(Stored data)

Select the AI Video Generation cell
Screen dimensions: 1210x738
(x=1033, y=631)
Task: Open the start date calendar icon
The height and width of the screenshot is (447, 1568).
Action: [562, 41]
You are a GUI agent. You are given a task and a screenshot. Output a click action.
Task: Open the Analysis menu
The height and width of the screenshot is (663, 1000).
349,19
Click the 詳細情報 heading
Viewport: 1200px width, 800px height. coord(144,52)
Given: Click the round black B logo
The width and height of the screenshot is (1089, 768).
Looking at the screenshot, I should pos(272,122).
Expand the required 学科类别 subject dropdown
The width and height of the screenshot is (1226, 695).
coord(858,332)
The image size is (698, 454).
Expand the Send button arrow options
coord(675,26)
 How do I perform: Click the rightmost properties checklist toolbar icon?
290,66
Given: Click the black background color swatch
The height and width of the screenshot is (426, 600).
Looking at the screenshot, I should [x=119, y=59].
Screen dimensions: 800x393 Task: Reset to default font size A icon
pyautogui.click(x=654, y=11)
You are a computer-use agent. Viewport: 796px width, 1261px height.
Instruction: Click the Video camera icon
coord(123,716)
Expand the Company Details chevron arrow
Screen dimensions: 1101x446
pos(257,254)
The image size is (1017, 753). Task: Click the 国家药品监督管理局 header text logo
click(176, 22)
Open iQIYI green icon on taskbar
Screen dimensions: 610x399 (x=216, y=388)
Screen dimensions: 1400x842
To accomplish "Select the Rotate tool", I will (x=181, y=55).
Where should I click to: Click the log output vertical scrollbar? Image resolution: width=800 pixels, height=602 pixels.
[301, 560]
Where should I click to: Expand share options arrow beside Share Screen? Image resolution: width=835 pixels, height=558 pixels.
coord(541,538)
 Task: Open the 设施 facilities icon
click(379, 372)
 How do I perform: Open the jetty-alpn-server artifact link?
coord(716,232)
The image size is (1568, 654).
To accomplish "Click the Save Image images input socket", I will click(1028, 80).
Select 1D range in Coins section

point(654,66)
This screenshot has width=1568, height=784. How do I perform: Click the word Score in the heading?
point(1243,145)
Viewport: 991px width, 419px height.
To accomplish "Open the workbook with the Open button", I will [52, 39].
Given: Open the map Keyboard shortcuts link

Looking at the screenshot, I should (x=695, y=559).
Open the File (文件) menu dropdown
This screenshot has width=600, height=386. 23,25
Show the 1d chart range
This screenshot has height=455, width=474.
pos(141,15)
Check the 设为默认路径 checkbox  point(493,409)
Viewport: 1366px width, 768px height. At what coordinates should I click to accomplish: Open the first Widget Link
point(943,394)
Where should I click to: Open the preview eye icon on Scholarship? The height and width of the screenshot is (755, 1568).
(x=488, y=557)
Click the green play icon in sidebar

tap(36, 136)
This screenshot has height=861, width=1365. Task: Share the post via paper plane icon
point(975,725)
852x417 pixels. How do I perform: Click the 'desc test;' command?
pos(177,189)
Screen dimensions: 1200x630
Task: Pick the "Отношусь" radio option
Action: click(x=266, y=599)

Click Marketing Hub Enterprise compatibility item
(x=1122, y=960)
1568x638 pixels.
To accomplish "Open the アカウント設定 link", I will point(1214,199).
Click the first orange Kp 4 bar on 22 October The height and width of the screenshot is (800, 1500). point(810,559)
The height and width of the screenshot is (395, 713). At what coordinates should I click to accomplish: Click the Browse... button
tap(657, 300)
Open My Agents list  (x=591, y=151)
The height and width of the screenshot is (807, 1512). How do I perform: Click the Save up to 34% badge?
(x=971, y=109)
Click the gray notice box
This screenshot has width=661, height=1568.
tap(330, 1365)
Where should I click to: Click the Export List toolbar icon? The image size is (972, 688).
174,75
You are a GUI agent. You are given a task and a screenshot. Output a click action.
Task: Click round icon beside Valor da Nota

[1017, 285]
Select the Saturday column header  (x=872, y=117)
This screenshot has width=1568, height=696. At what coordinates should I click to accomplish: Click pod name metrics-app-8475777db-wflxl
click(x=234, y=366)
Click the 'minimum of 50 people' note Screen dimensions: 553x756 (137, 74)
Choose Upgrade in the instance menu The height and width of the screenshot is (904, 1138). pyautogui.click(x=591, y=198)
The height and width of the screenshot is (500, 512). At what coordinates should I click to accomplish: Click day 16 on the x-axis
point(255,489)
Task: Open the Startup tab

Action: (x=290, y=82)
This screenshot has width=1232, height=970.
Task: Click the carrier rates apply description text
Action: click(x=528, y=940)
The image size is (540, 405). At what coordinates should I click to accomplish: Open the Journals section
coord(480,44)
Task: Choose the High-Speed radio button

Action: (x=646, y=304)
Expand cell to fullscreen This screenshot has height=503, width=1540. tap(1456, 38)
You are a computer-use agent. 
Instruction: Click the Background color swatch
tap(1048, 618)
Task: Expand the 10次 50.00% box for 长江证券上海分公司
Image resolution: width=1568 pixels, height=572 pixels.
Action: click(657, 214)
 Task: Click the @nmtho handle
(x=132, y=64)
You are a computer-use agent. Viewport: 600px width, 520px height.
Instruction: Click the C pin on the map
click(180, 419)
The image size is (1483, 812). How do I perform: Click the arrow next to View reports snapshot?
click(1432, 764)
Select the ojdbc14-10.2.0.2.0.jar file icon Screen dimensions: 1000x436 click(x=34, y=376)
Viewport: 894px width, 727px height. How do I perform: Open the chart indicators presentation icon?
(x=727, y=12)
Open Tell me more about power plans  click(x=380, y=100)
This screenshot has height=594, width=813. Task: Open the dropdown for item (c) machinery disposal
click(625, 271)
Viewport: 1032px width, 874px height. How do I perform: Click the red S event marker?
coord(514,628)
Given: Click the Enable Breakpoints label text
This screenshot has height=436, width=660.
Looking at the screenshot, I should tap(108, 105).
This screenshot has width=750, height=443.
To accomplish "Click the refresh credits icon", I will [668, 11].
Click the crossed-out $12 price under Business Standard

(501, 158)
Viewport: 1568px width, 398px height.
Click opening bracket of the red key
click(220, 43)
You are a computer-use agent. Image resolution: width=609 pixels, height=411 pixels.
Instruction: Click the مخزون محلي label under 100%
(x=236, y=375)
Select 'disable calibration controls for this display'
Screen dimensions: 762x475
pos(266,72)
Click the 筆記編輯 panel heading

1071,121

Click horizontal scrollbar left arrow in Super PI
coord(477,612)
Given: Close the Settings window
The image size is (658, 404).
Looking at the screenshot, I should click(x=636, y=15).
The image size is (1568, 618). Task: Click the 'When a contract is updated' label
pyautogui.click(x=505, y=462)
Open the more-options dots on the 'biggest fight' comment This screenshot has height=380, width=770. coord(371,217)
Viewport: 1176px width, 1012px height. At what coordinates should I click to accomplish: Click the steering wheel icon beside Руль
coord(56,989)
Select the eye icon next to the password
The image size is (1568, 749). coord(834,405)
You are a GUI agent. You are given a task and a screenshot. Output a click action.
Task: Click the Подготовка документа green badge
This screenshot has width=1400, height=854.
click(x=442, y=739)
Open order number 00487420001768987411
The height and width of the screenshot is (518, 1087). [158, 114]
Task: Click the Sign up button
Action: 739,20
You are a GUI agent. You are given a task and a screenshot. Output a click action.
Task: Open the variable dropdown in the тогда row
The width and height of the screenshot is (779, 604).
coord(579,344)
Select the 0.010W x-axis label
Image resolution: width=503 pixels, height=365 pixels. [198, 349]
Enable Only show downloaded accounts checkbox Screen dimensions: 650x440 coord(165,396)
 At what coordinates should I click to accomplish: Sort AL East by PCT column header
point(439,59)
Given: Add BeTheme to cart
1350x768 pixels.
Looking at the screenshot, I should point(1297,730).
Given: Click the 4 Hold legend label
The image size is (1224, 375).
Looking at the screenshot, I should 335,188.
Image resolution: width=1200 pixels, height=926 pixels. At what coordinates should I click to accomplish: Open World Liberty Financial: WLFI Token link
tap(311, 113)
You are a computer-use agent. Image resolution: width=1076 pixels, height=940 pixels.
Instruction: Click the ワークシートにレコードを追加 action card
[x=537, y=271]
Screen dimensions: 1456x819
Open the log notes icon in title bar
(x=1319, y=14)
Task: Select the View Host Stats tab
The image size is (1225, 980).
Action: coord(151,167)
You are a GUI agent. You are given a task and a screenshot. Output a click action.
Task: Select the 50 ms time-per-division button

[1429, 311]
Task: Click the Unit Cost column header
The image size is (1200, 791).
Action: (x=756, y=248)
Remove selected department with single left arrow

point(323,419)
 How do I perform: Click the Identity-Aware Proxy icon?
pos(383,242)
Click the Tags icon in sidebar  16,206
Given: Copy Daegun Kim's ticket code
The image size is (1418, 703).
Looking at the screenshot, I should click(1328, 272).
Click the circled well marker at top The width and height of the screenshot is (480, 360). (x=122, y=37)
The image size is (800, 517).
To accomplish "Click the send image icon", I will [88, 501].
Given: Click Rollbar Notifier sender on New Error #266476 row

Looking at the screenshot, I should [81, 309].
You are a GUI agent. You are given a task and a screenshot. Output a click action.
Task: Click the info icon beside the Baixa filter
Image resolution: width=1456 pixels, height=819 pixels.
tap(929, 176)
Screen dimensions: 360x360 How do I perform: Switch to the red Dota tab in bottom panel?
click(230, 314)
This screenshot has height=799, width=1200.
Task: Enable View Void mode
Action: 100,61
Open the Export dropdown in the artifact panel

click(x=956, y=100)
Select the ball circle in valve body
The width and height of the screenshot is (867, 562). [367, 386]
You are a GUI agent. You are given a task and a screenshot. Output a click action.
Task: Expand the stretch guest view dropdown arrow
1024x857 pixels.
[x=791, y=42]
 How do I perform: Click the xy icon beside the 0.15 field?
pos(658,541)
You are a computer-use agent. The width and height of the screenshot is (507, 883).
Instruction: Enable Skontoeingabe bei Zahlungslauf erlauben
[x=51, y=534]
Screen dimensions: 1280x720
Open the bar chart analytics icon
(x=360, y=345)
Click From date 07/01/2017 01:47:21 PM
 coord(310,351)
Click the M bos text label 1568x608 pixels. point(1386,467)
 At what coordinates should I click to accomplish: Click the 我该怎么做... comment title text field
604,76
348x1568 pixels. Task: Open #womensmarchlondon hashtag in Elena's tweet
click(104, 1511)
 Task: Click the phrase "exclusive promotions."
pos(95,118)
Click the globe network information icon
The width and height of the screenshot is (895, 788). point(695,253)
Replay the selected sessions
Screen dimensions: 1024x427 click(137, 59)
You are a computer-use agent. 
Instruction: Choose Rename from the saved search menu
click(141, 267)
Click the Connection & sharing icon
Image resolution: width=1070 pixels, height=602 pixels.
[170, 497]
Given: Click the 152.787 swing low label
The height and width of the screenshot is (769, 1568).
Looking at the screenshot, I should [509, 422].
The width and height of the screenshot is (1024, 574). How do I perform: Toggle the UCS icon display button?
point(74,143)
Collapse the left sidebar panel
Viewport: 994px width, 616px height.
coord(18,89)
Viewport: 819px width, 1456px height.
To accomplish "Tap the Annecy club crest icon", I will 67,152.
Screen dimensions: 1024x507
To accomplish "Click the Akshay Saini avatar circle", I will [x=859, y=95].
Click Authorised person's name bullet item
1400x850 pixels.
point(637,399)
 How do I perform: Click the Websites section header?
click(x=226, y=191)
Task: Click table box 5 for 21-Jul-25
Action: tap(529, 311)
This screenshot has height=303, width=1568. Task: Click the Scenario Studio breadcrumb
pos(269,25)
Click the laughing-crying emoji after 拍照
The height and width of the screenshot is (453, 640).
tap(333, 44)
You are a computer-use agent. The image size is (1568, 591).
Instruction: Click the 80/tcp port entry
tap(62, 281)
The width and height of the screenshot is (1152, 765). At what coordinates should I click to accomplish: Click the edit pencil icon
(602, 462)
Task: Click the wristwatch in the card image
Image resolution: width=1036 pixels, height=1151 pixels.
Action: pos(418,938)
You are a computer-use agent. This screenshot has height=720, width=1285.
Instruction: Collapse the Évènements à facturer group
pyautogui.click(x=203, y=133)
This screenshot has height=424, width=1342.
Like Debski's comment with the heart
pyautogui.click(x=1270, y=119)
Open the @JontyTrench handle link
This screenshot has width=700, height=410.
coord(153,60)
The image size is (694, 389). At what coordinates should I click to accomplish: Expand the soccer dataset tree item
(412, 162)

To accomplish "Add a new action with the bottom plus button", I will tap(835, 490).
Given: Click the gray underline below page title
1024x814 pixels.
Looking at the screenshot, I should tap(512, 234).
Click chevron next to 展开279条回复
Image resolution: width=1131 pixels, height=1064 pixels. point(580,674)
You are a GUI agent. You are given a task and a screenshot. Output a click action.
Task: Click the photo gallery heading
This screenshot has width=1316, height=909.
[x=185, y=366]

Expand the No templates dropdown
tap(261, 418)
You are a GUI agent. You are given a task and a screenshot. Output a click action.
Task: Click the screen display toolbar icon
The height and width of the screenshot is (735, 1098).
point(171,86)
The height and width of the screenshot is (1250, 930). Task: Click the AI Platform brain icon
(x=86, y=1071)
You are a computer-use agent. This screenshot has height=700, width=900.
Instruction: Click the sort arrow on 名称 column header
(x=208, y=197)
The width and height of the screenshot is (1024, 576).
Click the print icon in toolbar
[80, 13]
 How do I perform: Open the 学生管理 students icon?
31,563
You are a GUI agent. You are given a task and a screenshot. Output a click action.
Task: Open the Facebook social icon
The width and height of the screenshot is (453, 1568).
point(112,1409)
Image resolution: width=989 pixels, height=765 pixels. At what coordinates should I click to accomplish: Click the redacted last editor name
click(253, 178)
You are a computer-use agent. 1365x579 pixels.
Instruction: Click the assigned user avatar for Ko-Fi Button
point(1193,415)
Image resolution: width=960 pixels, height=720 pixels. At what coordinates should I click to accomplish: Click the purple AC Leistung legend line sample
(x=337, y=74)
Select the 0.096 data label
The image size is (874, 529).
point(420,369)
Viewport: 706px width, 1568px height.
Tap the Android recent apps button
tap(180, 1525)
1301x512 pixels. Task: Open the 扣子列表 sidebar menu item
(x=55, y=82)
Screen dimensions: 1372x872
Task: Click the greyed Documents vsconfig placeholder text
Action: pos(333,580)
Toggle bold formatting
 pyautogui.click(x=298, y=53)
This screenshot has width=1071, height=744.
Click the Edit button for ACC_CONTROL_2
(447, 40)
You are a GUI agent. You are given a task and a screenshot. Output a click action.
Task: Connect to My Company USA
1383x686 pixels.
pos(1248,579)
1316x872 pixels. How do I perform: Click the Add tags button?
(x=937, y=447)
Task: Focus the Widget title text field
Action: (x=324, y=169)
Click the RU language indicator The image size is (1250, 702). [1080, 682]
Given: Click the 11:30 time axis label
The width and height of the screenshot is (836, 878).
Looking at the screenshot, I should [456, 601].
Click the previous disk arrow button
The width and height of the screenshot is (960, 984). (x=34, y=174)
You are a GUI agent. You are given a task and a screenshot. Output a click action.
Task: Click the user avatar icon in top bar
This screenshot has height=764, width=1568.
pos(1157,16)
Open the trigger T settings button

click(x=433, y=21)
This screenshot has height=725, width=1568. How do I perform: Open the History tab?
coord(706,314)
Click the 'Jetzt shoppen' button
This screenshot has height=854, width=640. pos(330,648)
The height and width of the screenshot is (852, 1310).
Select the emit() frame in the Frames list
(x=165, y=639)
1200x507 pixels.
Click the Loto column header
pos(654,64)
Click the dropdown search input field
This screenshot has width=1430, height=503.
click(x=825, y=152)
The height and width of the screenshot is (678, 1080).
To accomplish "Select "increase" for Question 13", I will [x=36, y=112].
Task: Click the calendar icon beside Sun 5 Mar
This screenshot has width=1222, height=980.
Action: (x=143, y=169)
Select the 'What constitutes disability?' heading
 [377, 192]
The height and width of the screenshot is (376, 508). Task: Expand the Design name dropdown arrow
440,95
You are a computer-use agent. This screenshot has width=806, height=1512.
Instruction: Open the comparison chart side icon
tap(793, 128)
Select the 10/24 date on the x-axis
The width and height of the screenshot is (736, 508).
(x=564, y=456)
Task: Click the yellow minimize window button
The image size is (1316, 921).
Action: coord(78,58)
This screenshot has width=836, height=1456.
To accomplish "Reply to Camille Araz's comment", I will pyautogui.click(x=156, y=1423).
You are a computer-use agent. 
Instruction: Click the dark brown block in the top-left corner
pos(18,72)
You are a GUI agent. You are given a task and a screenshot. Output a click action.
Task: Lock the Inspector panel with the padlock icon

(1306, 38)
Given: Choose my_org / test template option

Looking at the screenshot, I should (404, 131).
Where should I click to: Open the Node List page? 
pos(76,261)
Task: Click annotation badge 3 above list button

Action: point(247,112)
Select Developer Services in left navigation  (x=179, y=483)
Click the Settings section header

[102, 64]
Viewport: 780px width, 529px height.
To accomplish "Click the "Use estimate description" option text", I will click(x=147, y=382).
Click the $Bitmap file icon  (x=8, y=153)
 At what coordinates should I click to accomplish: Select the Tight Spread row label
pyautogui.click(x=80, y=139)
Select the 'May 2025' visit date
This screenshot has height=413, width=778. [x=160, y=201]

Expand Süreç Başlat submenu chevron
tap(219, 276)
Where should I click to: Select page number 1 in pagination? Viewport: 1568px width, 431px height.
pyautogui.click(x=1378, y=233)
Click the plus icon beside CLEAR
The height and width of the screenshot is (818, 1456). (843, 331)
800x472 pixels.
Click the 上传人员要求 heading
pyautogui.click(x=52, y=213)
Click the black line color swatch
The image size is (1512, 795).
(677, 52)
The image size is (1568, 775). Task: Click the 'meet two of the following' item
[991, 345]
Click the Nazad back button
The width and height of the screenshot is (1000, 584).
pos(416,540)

**Description of the task**
What lines in the data above contain the word "Company"? Show them all.

**Solution to the exercise**
Expand the Company Details chevron arrow
Task: Connect to My Company USA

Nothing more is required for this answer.